## Aim of the task
Among the entries, which lines carry the string "Given"? Copy every one.

(Screenshot grounding data)
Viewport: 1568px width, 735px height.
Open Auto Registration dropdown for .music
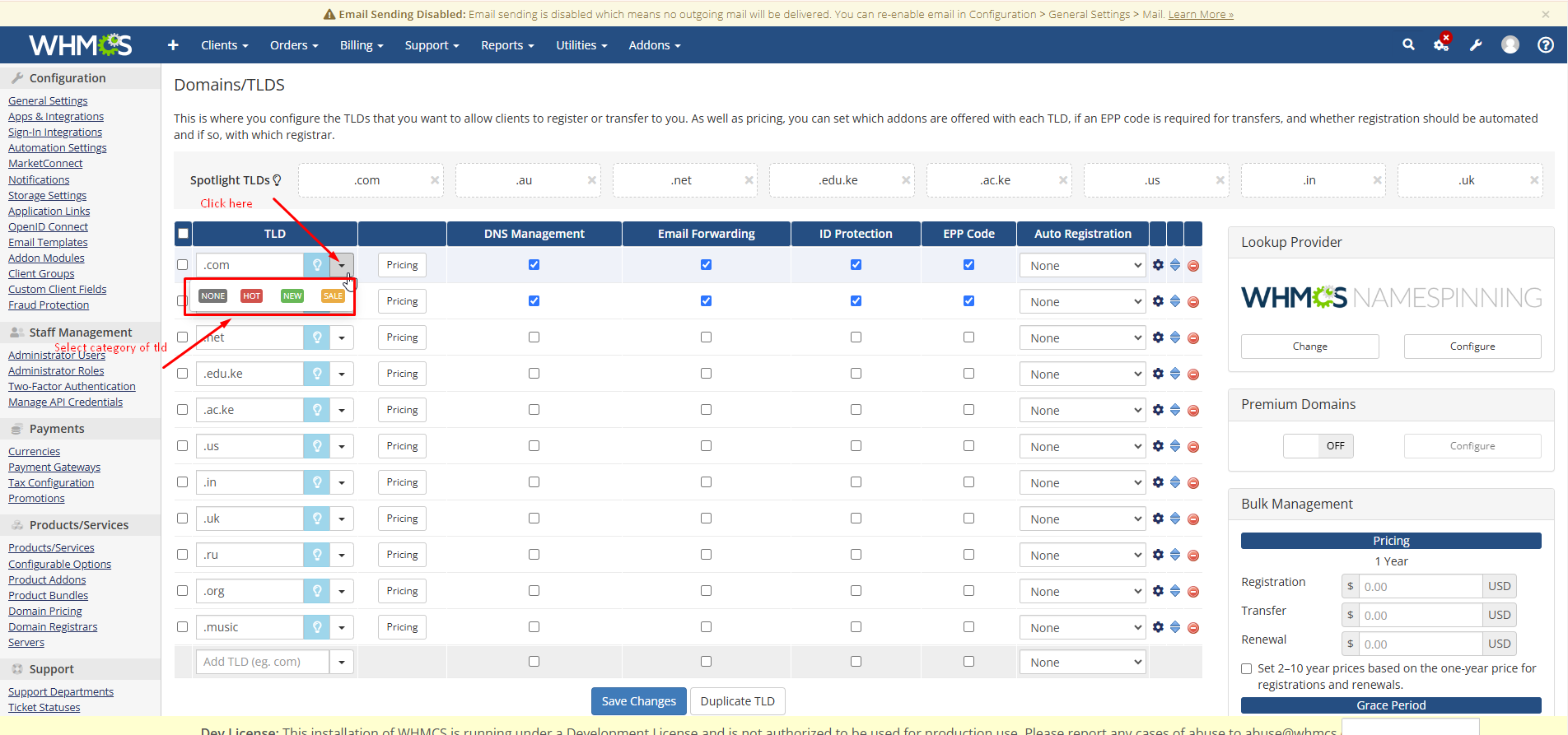click(x=1082, y=628)
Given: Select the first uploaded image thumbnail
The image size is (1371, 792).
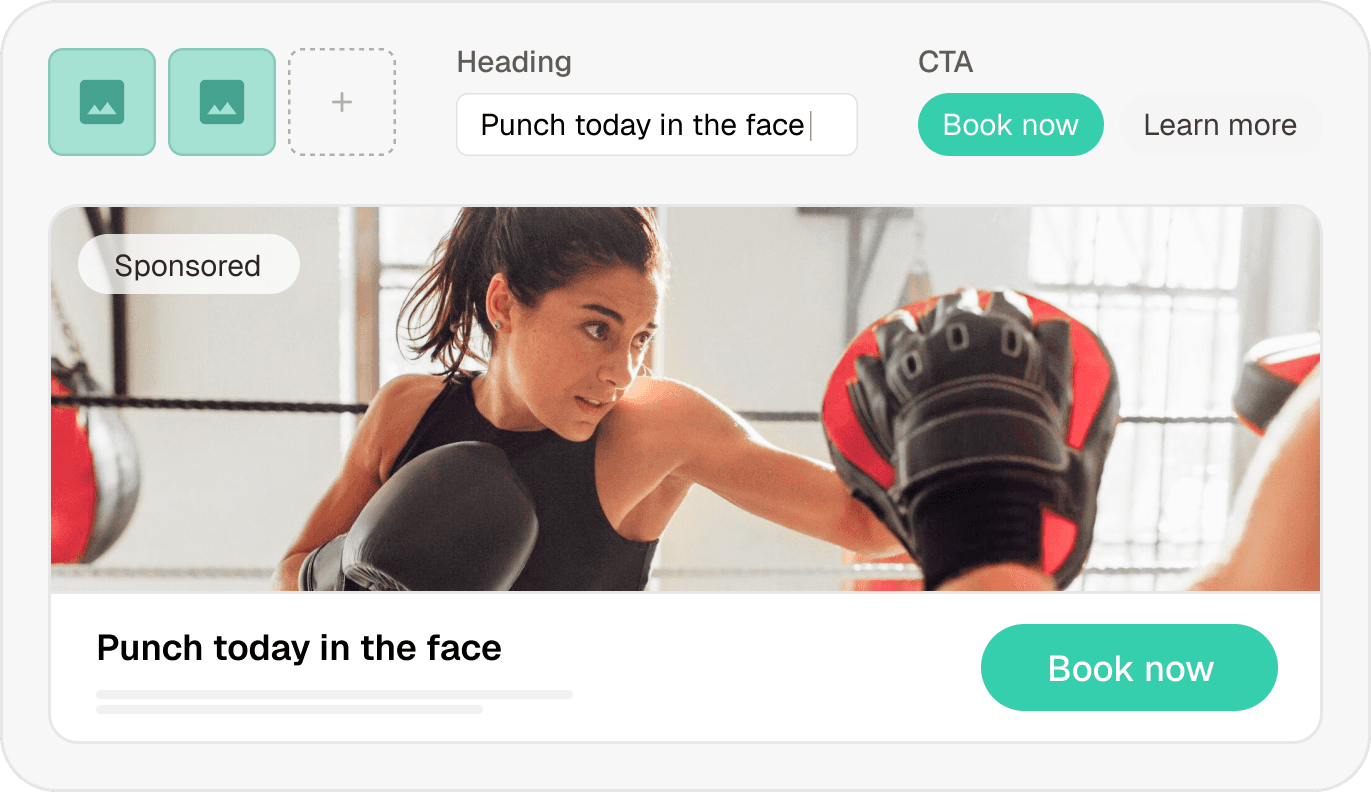Looking at the screenshot, I should click(102, 102).
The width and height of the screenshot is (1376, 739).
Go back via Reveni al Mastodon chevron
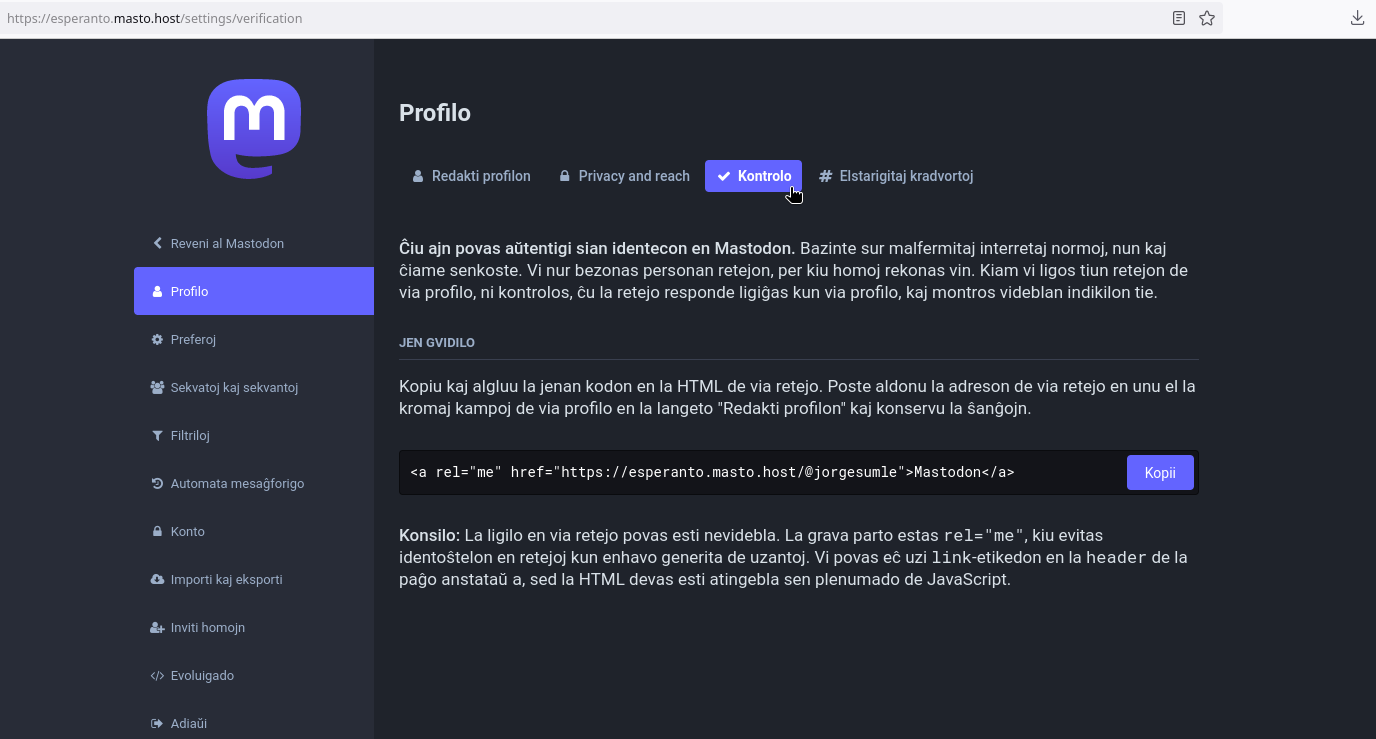pos(157,244)
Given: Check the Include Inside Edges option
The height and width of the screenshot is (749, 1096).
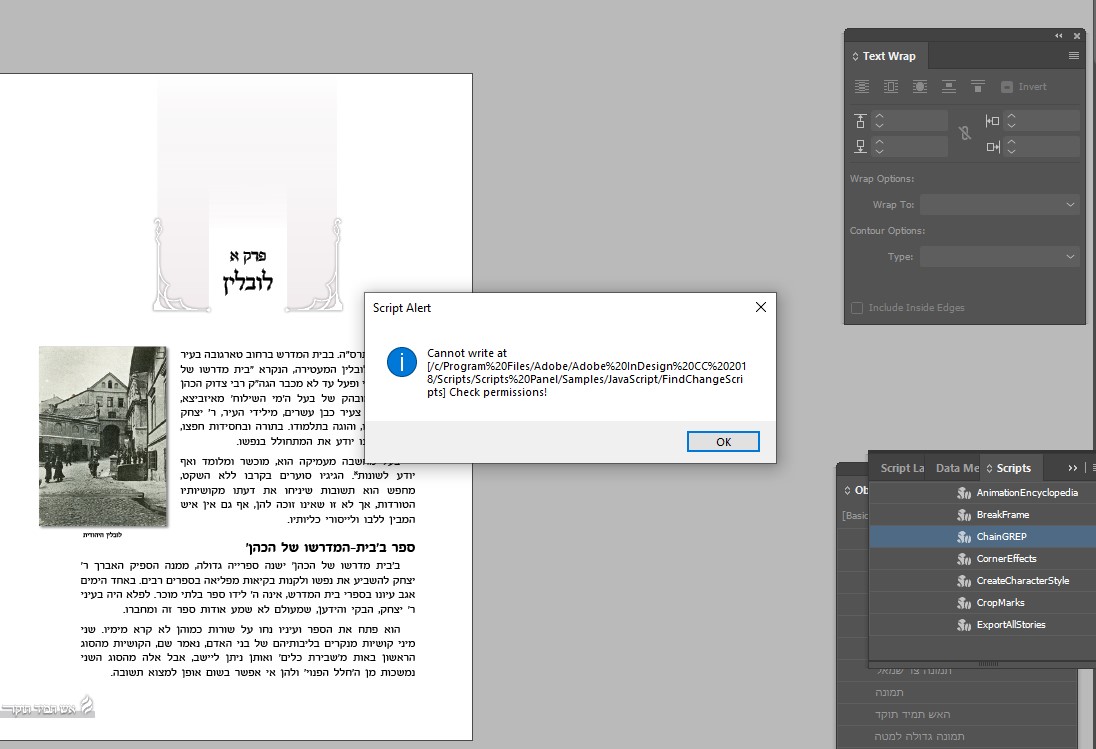Looking at the screenshot, I should pyautogui.click(x=856, y=307).
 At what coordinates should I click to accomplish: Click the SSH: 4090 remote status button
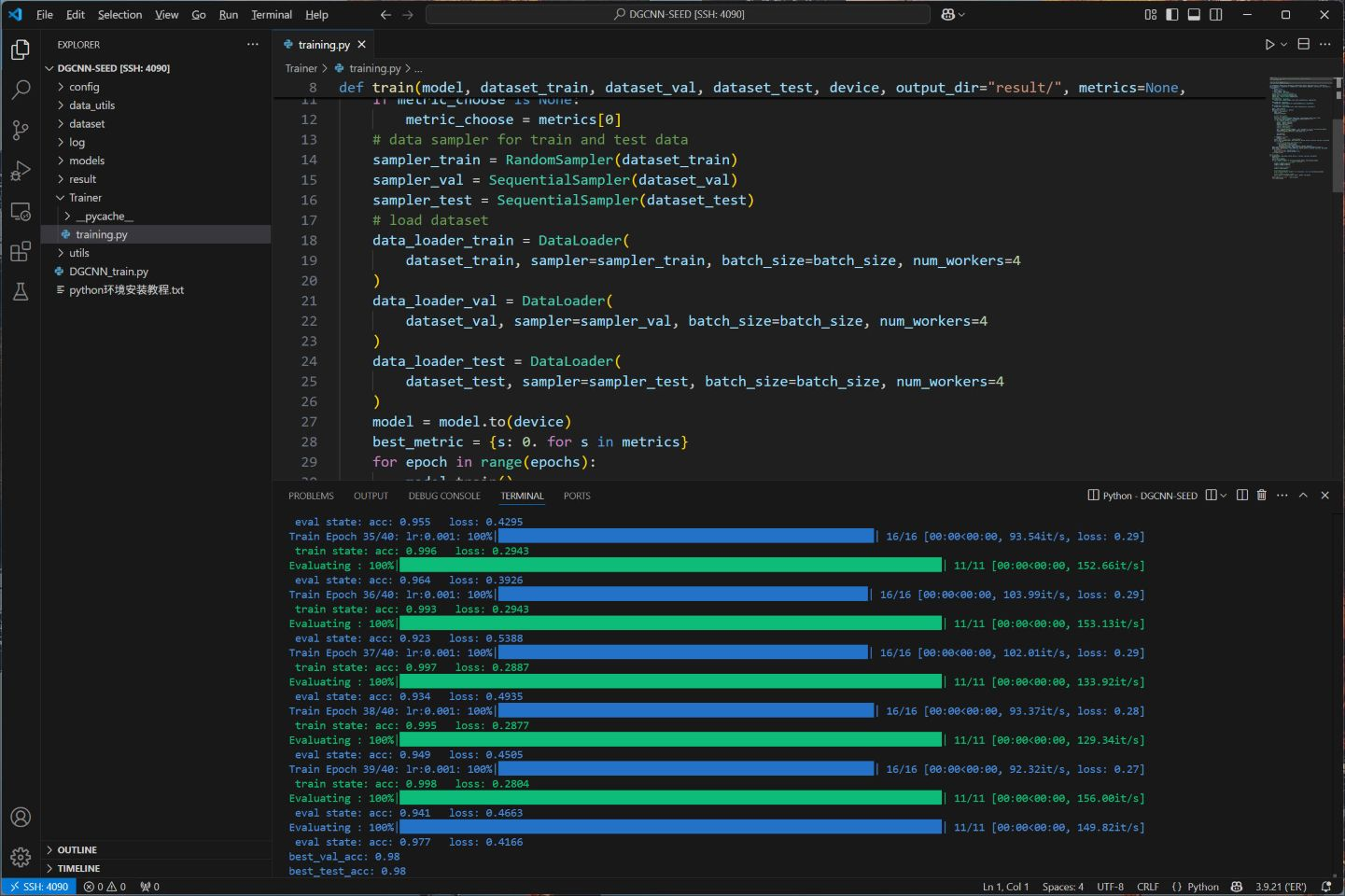[x=38, y=887]
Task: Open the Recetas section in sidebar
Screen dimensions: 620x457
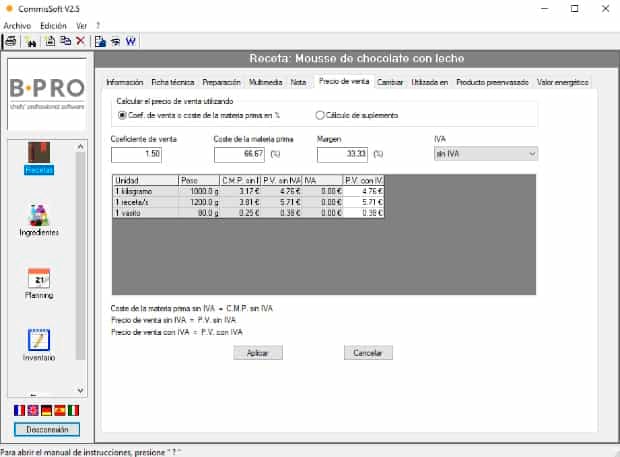Action: pyautogui.click(x=39, y=158)
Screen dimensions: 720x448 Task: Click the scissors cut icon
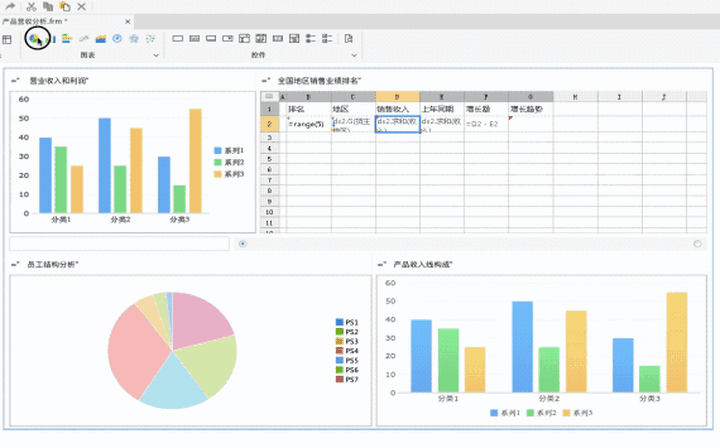click(x=32, y=6)
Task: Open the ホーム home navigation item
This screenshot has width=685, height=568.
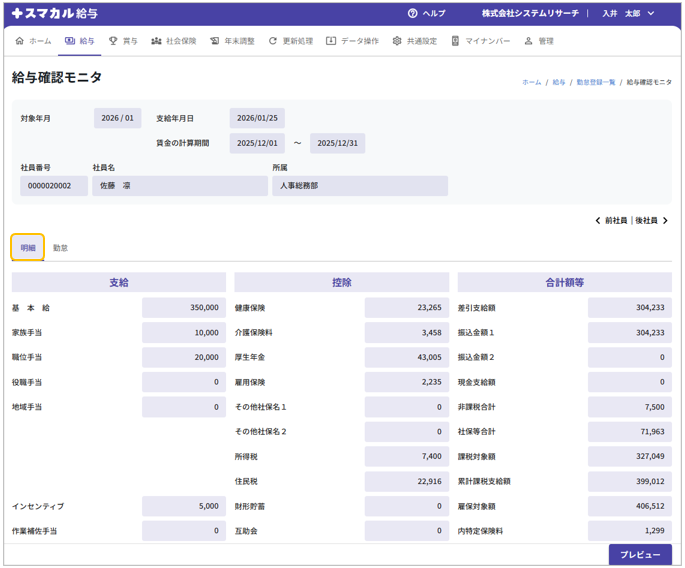Action: click(33, 41)
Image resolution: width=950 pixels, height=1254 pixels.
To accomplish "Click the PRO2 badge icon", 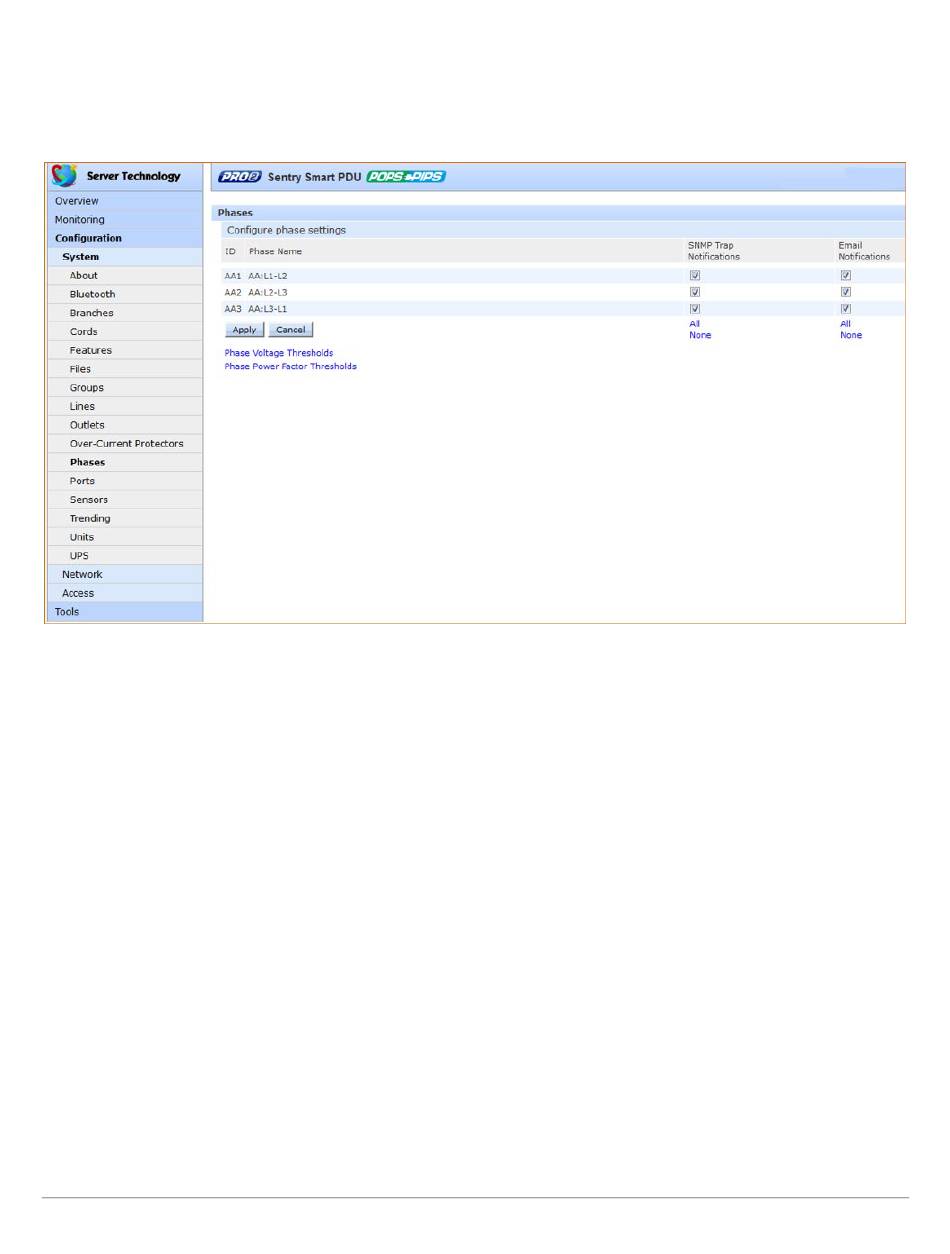I will click(x=239, y=177).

## Output of the task
Given: Select the first uploaded image thumbnail
Given: Check the Include Inside Edges option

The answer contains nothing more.